What is a Linear Dynamical System?

A Linear Dynamical System (LDS) is a mathematical model used to describe how a system evolves over time. These systems are a subset of state-space models, where the hidden state dynamics are continuous. What makes these models linear is that the latent dynamics evolve according to a linear function of the previous state. The observations, however, can be related to the hidden state through a nonlinear link function.

At its core, an LDS defines:

  • A state transition function: how the internal state evolves from one time step to the next.
  • An observation function: how the internal state generates the observed data.
StateSpaceDynamics.LinearDynamicalSystemType
LinearDynamicalSystem{T<:Real, S<:AbstractStateModel{T}, O<:AbstractObservationModel{T}}

Represents a unified Linear Dynamical System with customizable state and observation models.

Fields

  • state_model::S: The state model (e.g., GaussianStateModel)
  • obs_model::O: The observation model (e.g., GaussianObservationModel or PoissonObservationModel)
  • latent_dim::Int: Dimension of the latent state
  • obs_dim::Int: Dimension of the observations
  • fit_bool::Vector{Bool}: Vector indicating which parameters to fit during optimization
source

The Gaussian Linear Dynamical System

The Gaussian Linear Dynamical System — typically just referred to as an LDS — is a specific type of linear dynamical system where both the state transition and observation functions are linear, and all noise is Gaussian.

The generative model is given by:

\[\begin{aligned} x_t &\sim \mathcal{N}(A x_{t-1}, Q) \\ y_t &\sim \mathcal{N}(C x_t, R) \end{aligned}\]

Where:

  • x_t is the hidden state at time t
  • y_t is the observed data at time t
  • A is the state transition matrix
  • C is the observation matrix
  • Q is the process noise covariance
  • R is the observation noise covariance

This can equivalently be written in equation form:

\[\begin{aligned} x_t &= A x_{t-1} + \epsilon_t \\ y_t &= C x_t + \eta_t \end{aligned}\]

Where:

  • ε_t ~ N(0, Q) is the process noise
  • η_t ~ N(0, R) is the observation noise
StateSpaceDynamics.GaussianStateModelType
GaussianStateModel{T<:Real.
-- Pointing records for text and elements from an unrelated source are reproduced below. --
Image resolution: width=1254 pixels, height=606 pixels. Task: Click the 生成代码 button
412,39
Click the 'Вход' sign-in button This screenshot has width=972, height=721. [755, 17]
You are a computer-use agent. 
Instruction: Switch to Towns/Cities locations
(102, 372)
M<:AbstractMatrix{T}, V<:AbstractVector{T}}}

Represents the state model of a Linear Dynamical System with Gaussian noise.

Fields

  • A::M: Transition matrix (size latent_dim×latent_dim).
  • Q::M: Process noise covariance matrix
  • x0::V: Initial state vector (length latent_dim).
  • P0::M: Initial state covariance matrix (size `latentdim×latentdim
source
StateSpaceDynamics.GaussianObservationModelType
GaussianObservationModel{T<:Real, M<:AbstractMatrix{T}}

Represents the observation model of a Linear Dynamical System with Gaussian noise.

Fields

  • C::M: Observation matrix of size (obs_dim × latent_dim). Maps latent states into observation space.
  • R::M: Observation noise covariance of size (obs_dim × obs_dim).
source

The Poisson Linear Dynamical System

The Poisson Linear Dynamical System is a variant of the LDS where the observations are modeled as counts. This is useful in fields like neuroscience where we are often interested in modeling spike count data. To relate the spiking data to the Gaussian latent variable, we use a nonlinear link function, specifically the exponential function.
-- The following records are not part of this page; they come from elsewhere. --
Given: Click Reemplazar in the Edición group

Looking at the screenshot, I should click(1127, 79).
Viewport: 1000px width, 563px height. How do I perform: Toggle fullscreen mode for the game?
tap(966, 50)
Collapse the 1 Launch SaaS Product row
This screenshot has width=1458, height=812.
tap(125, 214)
The generative model is given by:

\[\begin{aligned} x_t &\sim \mathcal{N}(A x_{t-1}, Q) \\ y_t &\sim \text{Poisson}(\exp(Cx_t + b)) \end{aligned}\]

Where b is a bias term.

StateSpaceDynamics.PoissonObservationModelType
PoissonObservationModel{T<:Real, M<:AbstractMatrix{T}, V<:AbstractVector{T}} <: AbstractObservationModel{T}

Represents the observation model of a Linear Dynamical System with Poisson observations.

Fields

  • C::AbstractMatrix{T}: Observation matrix of size (obs_dim × latent_dim). Maps latent states into observation space.
  • log_d::AbstractVector{T}: Mean firing rate vector (log space) of size (obs_dim × obs_dim).
source

Sampling from Linear Dynamical Systems

You can generate synthetic data from fitted LDS models:

Base.randMethod
Random.rand(lds::LinearDynamicalSystem; tsteps::Int, ntrials::Int)
Random.rand(rng::AbstractRNG, lds::LinearDynamicalSystem; tsteps::Int, ntrials::Int)
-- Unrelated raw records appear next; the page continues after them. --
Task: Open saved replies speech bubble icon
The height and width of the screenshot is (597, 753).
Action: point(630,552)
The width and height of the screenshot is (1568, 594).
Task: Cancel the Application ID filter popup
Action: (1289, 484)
Sample from a Linear Dynamical System.

source

Inference in Linear Dynamical Systems

In StateSpaceDynamics.jl, we directly maximize the complete-data log-likelihood function with respect to the latent states given the data and the parameters of the model. In other words, the maximum a priori (MAP) estimate of the latent state path is:

\[\underset{x}{\text{argmax}} \left[ \log p(x_0) + \sum_{t=2}^T \log p(x_t \mid x_{t-1}) + \sum_{t=1}^T \log p(y_t \mid x_t) \right]\]

This MAP estimation approach has the same computational complexity as traditional Kalman filtering and smoothing — $\mathcal{O}(T)$ — but is significantly more flexible. Notably, it can handle nonlinear observations and non-Gaussian noise while still yielding exact MAP estimates, unlike approximate techniques such as the Extended Kalman Filter (EKF) or Unscented Kalman Filter (UKF).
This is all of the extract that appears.